The task:
Starting at the first line and ending at the last, repeat the material word for word.

BEGIN Entries shown

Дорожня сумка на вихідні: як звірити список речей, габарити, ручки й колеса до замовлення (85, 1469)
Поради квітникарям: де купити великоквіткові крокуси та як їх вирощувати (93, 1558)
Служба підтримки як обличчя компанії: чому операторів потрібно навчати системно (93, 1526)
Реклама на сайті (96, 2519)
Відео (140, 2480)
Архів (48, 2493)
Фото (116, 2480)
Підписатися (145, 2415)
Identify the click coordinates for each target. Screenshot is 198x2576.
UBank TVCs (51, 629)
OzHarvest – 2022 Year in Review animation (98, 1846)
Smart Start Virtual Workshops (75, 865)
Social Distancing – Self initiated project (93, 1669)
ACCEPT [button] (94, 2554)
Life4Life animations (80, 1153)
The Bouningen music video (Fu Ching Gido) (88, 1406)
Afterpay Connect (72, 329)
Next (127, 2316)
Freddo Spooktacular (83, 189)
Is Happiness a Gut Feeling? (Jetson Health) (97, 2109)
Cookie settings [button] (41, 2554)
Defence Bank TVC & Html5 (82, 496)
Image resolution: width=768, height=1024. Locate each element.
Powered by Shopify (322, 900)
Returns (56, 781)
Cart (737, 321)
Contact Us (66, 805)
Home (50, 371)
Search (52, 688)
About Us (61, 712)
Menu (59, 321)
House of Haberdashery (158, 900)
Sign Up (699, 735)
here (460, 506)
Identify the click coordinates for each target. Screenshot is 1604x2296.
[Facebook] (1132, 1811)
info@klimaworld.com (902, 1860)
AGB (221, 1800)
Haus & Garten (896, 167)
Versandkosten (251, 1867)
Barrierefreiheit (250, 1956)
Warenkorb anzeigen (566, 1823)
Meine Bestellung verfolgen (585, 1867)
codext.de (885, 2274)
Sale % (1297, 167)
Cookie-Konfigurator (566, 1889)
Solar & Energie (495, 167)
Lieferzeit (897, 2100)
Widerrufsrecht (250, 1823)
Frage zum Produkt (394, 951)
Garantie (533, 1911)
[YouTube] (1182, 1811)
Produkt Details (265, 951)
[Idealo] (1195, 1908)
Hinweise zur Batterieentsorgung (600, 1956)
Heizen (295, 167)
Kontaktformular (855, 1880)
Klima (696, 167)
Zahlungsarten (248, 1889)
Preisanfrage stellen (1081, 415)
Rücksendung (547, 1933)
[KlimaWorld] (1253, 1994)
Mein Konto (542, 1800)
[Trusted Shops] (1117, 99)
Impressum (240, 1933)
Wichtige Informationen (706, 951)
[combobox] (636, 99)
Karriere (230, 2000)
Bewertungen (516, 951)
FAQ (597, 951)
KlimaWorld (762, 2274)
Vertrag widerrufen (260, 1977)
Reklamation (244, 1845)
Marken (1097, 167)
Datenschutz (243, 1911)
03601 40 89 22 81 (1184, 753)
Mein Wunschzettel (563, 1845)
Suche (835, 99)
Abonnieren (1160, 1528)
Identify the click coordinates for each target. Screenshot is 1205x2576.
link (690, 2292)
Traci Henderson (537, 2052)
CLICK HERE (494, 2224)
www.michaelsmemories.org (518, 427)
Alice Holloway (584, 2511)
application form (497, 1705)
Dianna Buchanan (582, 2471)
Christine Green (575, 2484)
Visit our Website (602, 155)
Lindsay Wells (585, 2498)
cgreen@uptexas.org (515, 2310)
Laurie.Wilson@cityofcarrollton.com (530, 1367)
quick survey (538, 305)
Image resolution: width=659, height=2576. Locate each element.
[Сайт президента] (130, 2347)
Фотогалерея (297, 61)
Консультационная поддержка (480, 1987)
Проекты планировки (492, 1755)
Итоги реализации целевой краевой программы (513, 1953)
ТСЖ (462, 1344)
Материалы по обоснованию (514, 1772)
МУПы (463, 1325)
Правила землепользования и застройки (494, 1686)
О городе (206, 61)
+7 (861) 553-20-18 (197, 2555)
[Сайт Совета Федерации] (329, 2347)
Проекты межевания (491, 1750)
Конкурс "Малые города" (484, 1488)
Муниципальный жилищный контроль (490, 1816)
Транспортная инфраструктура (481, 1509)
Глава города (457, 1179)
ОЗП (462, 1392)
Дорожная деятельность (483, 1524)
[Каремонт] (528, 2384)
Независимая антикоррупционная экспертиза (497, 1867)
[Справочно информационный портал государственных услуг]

END Entries shown

Expected output:
Дорожня сумка на вихідні: як звірити список речей, габарити, ручки й колеса до замовлення (85, 1469)
Поради квітникарям: де купити великоквіткові крокуси та як їх вирощувати (93, 1558)
Служба підтримки як обличчя компанії: чому операторів потрібно навчати системно (93, 1526)
Реклама на сайті (96, 2519)
Відео (140, 2480)
Архів (48, 2493)
Фото (116, 2480)
Підписатися (145, 2415)
Identify the click coordinates for each target. Screenshot is 198x2576.
UBank TVCs (51, 629)
OzHarvest – 2022 Year in Review animation (98, 1846)
Smart Start Virtual Workshops (75, 865)
Social Distancing – Self initiated project (93, 1669)
ACCEPT [button] (94, 2554)
Life4Life animations (80, 1153)
The Bouningen music video (Fu Ching Gido) (88, 1406)
Afterpay Connect (72, 329)
Next (127, 2316)
Freddo Spooktacular (83, 189)
Is Happiness a Gut Feeling? (Jetson Health) (97, 2109)
Cookie settings [button] (41, 2554)
Defence Bank TVC & Html5 (82, 496)
Image resolution: width=768, height=1024. Locate each element.
Powered by Shopify (322, 900)
Returns (56, 781)
Cart (737, 321)
Contact Us (66, 805)
Home (50, 371)
Search (52, 688)
About Us (61, 712)
Menu (59, 321)
House of Haberdashery (158, 900)
Sign Up (699, 735)
here (460, 506)
Identify the click coordinates for each target. Screenshot is 1604x2296.
[Facebook] (1132, 1811)
info@klimaworld.com (902, 1860)
AGB (221, 1800)
Haus & Garten (896, 167)
Versandkosten (251, 1867)
Barrierefreiheit (250, 1956)
Warenkorb anzeigen (566, 1823)
Meine Bestellung verfolgen (585, 1867)
codext.de (885, 2274)
Sale % (1297, 167)
Cookie-Konfigurator (566, 1889)
Solar & Energie (495, 167)
Lieferzeit (897, 2100)
Widerrufsrecht (250, 1823)
Frage zum Produkt (394, 951)
Garantie (533, 1911)
[YouTube] (1182, 1811)
Produkt Details (265, 951)
[Idealo] (1195, 1908)
Hinweise zur Batterieentsorgung (600, 1956)
Heizen (295, 167)
Kontaktformular (855, 1880)
Klima (696, 167)
Zahlungsarten (248, 1889)
Preisanfrage stellen (1081, 415)
Rücksendung (547, 1933)
[KlimaWorld] (1253, 1994)
Mein Konto (542, 1800)
[Trusted Shops] (1117, 99)
Impressum (240, 1933)
Wichtige Informationen (706, 951)
[combobox] (636, 99)
Karriere (230, 2000)
Bewertungen (516, 951)
FAQ (597, 951)
KlimaWorld (762, 2274)
Vertrag widerrufen (260, 1977)
Reklamation (244, 1845)
Marken (1097, 167)
Datenschutz (243, 1911)
03601 40 89 22 81 (1184, 753)
Mein Wunschzettel (563, 1845)
Suche (835, 99)
Abonnieren (1160, 1528)
Identify the click coordinates for each target. Screenshot is 1205x2576.
link (690, 2292)
Traci Henderson (537, 2052)
CLICK HERE (494, 2224)
www.michaelsmemories.org (518, 427)
Alice Holloway (584, 2511)
application form (497, 1705)
Dianna Buchanan (582, 2471)
Christine Green (575, 2484)
Visit our Website (602, 155)
Lindsay Wells (585, 2498)
cgreen@uptexas.org (515, 2310)
Laurie.Wilson@cityofcarrollton.com (530, 1367)
quick survey (538, 305)
Image resolution: width=659, height=2576. Locate each element.
[Сайт президента] (130, 2347)
Фотогалерея (297, 61)
Консультационная поддержка (480, 1987)
Проекты планировки (492, 1755)
Итоги реализации целевой краевой программы (513, 1953)
ТСЖ (462, 1344)
Материалы по обоснованию (514, 1772)
МУПы (463, 1325)
Правила землепользования и застройки (494, 1686)
О городе (206, 61)
+7 (861) 553-20-18 (197, 2555)
[Сайт Совета Федерации] (329, 2347)
Проекты межевания (491, 1750)
Конкурс "Малые города" (484, 1488)
Муниципальный жилищный контроль (490, 1816)
Транспортная инфраструктура (481, 1509)
Глава города (457, 1179)
ОЗП (462, 1392)
Дорожная деятельность (483, 1524)
[Каремонт] (528, 2384)
Независимая антикоррупционная экспертиза (497, 1867)
[Справочно информационный портал государственных услуг]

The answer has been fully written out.